The Tale of Two Vehicles: Apache Druid’s New Shape Takes Form
Apache Druid today is not the Druid you know. It has evolved or dare I say, shapeshifted into something new, something even better.
Druid is great for slice-and-dice at scale but some analytics applications need longer running queries and more complex queries. In the past, this sometimes posed a bit of a challenge. The same broker process that enabled subsecond performance across petabyte queries could also become a bottleneck. The old workaround was to use other systems alongside Druid, forcing developers to load the same data in two locations, creating two separate pipelines, adding complexity and adding cost.
But in 2022, the dedicated Druid community changed all that with the introduction of a multi-stage query engine.
Fast forward to today where Druid has transformed the way it handles queries, allowing data transformation and ingestion within Druid from one table to another using SQL. As a result, Druid has become about 40% faster. It has become a garage with two powerful vehicles: a Ferrari, for when you need speed, and a SUV, for when you need more storage. You now have options for all your data needs.
But the work around MSQ and continued improvements to Druid isn’t done. Listen to the podcast to learn more about exciting developments coming this year including:
- Cold tier storage
- Asynchronous queries
- More complex JOINs and more
With these updates, Druid is poised to become an even more powerful tool for managing and analyzing large amounts of data.
- Apache Druid in 5 Minutes
- Introducing Apache Druid 25.0
- Get started with with Druid with Imply Polaris
About the guest
Reena Leone is the host and showrunner of the Tales at Scale podcast and Senior Developer Evangelist at Imply. She’s been creating content for a variety of audiences, from business leaders to technical experts, for the better part of decade. Prior to Imply, she was at Pegasystems, Acquia, Sony Electronics and Mirum.

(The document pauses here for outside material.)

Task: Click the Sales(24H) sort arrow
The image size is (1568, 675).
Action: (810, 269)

Welcome to Tales at Scale, a podcast that cracks open the world of analytics projects. I’m your host, Reena from Imply. I’m here to bring you stories from developers doing cool things with analytics, way beyond your basic BI. I’m talking about analytics applications that are taking data and insights to a whole new level.

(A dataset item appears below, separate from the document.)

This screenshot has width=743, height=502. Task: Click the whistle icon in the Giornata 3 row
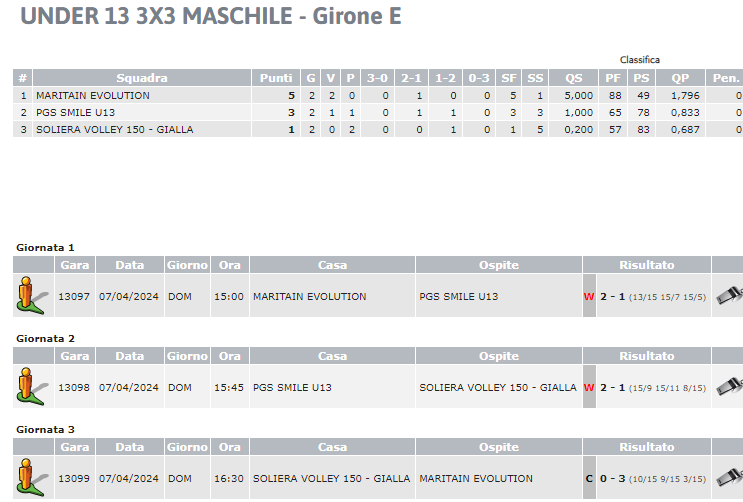(729, 477)
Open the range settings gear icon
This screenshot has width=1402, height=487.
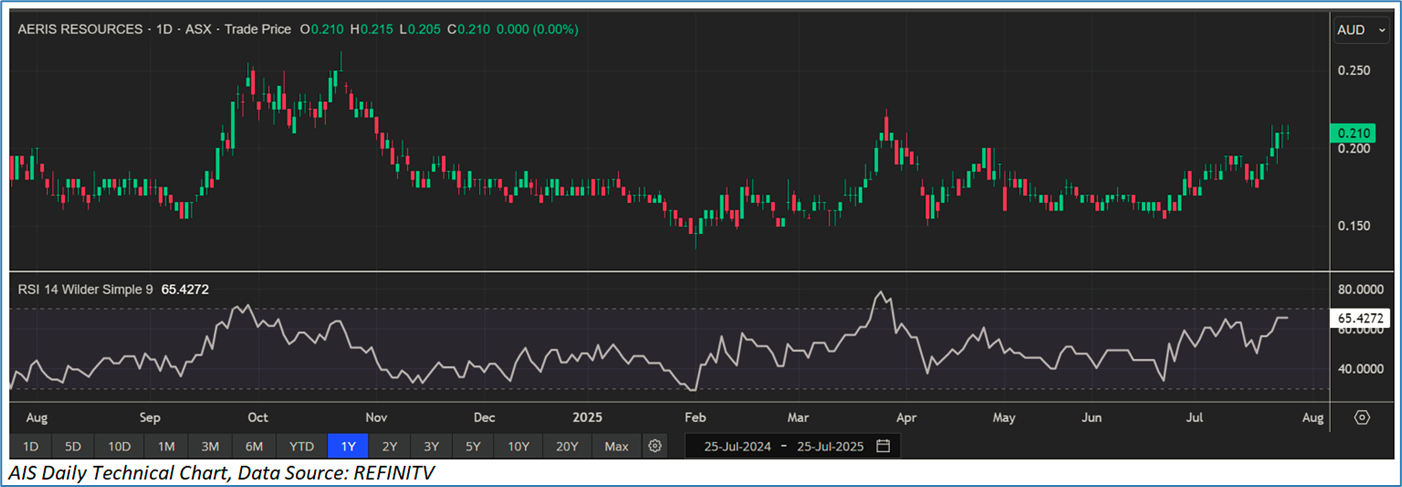click(x=655, y=445)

Today, I’m rolling solo as I dive into the ins and outs of the multi-stage query engine for Apache Druid. The work around MSQ started long before its release in Druid 24 in 2022 and is fundamentally changing what Druid can do. This is a whole new shape for Druid. But what does that mean exactly? What changes needed to be made? What are the benefits? Basically…why was this built? Let’s go back to November of 2021.
Gian Merlino, a committer for Apache Druid and CTO and Co-Founder of Imply, announced Project Shapeshift. The next phase of Druid had three key goals:
- Cloud Native with the goal being to enable a true database as-a-service built from Druid. Checkmark here for Imply Polaris.
- Simple, which is pretty self-explanatory. improving the overall ease of use across Druid, and
- Complete: which means expanding the Druid architecture, making it the most capable database for analytics apps
For this discussion, I’m going to focus on the latter two.
Now if you’re familiar with Druid, you probably know that it’s great for slice-and-dice at scale but some analytics applications need more. One thing they need is longer running queries and more complex queries. And this previously could sometimes pose a bit of a challenge for Druid. The same broker process that enables subsecond performance across Petabyte queries can also, for some queries, become a bottleneck. The old workaround was to use other systems alongside Druid but that’s a pain because now you’re loading the same data in two locations, creating two separate pipelines, adding complexity and adding cost.
But in 2022, the dedicated Druid community changed all that with the introduction of a multi-stage query engine. But the work that went into building that engine actually enabled some other helpful features, like the ability to run queries and ingestion using a single system and a single SQL language.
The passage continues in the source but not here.